Is Big Data An Economic Dud?

After pointing at the reams of data being collected by everyone from Amazon to Google, and all of the hype surrounding its purported value, he gets right to work:

There is just one tiny problem: the economy is, at best, in the doldrums and has stayed there during the latest surge in Web traffic. The rate of productivity growth, whose steady rise from the 1970s well into the 2000s has been credited to earlier phases in the computer and Internet revolutions, has actually fallen. The overall economic trends are complex, but an argument could be made that the slowdown began around 2005 — just when Big Data began to make its appearance.

So, let's calm down a minute and really draw a few distinctions about what has happened recently versus what has been happening for quite some time. It is very easy to conflate the old with the new in this space, and then easily draw the wrong set of conclusions.

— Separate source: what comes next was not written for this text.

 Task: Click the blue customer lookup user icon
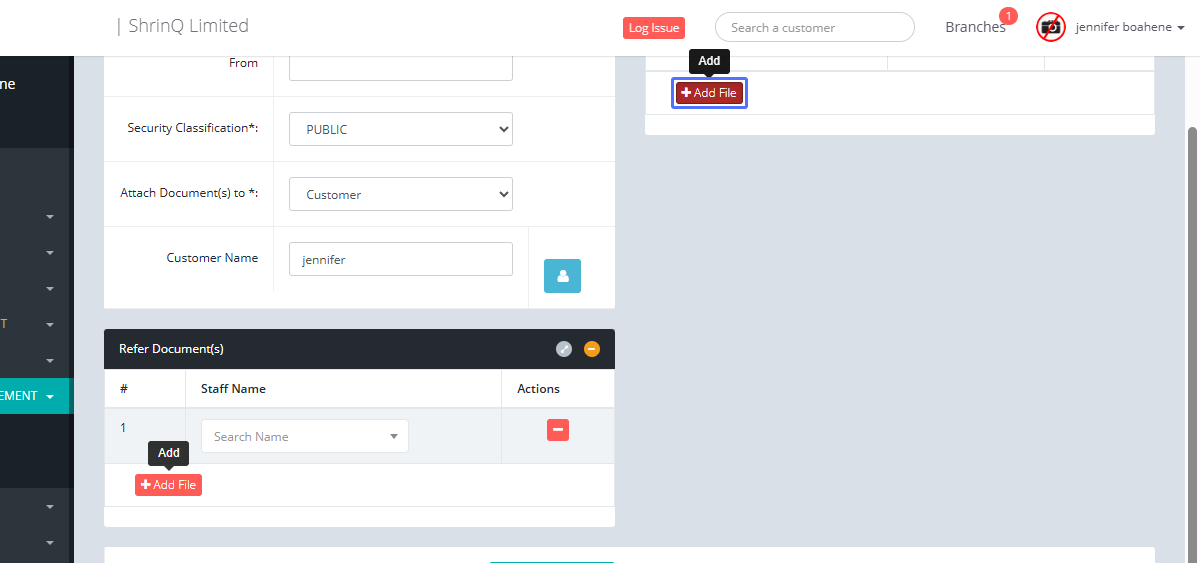point(562,276)
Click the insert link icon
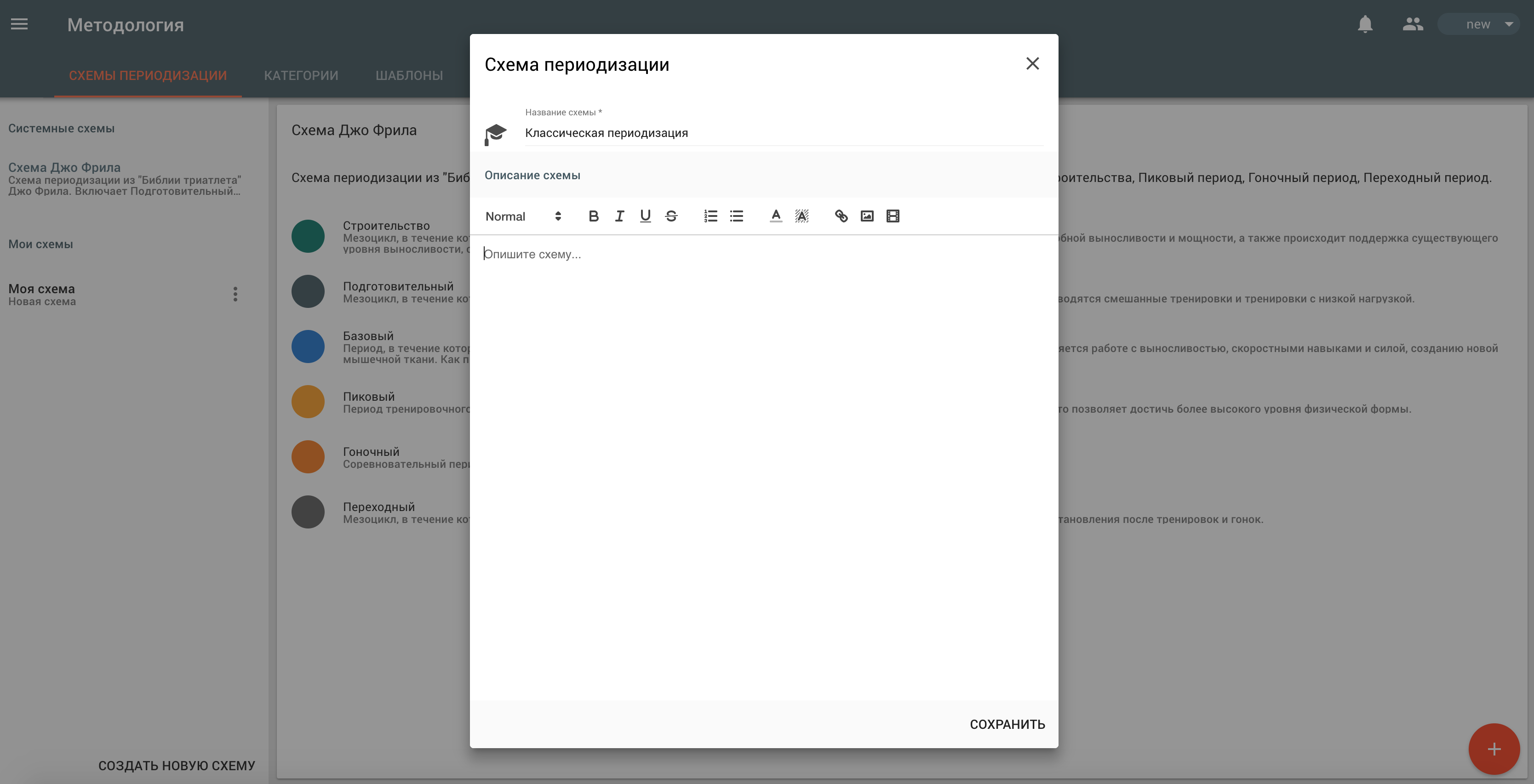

There's a field called Operational Research that has been around for quite some time that looks, feels, and smells just like Big Data, but it really isn't as bleeding edge as one might think. Mostly because it seems boring, not a whole lot of people have noticed it. Rest assured, though, it has been making your life better and creating tons of economic value. That the fact airports schedule all those flights, quants at hedge funds squeeze out all those pennies, and UPS manages to deliver more packages every year without clogging every city with brown trucks is evidence towards that. (Stupid fact of the day: If you follow a UPS truck through the city, you will notice that they do not make left turns. Faster that way.) The old economy has been using OR to increase efficiency for decades, and it is probably one of many reasons that productivity continued to climb through the 90's.

There is a "new new" thing that, depending on who you ask, is still largely untapped. This is all of the metadata that gets generated when the world creates transactional data. The sheer size and scope of this makes it "Big" - it challenges the limits of the compute infrastructure that companies have to apply to it. To make matters worse, much of it is unstructured - it does not live neatly in the rows and columns of a database. You can't just throw up some SQL queries on it. Unless you understand it deeply, you don't even know what the relations would look like.

What is this stuff? Think of all of the log data from all of your servers and virtual machines. Consider all of the time stamps and file sizes, or maybe how many of the videos posted to YouTube are of kittens. There's a huge amount of intelligence there that can be leveraged to improve efficiency of your business in the same way OR has helped in the past, but the tools are not fully cooked.

I would argue that Google and Amazon, and the like have done a truly outstanding job of leveraging this metadata to streamline their businesses. This, and the hype, is why their stock prices are as stratospherically high as they are: They are far more efficient at targeting ads, moving goods, etc. than their old world peers. Sadly, they are just a small part of the economy. Leveraging all that metadata in every business requires insight, intelligence, and tools. These aren't there yet. Hence, its a bit premature to sit there tapping your toe waiting to feel the effects of the Big Data revolution.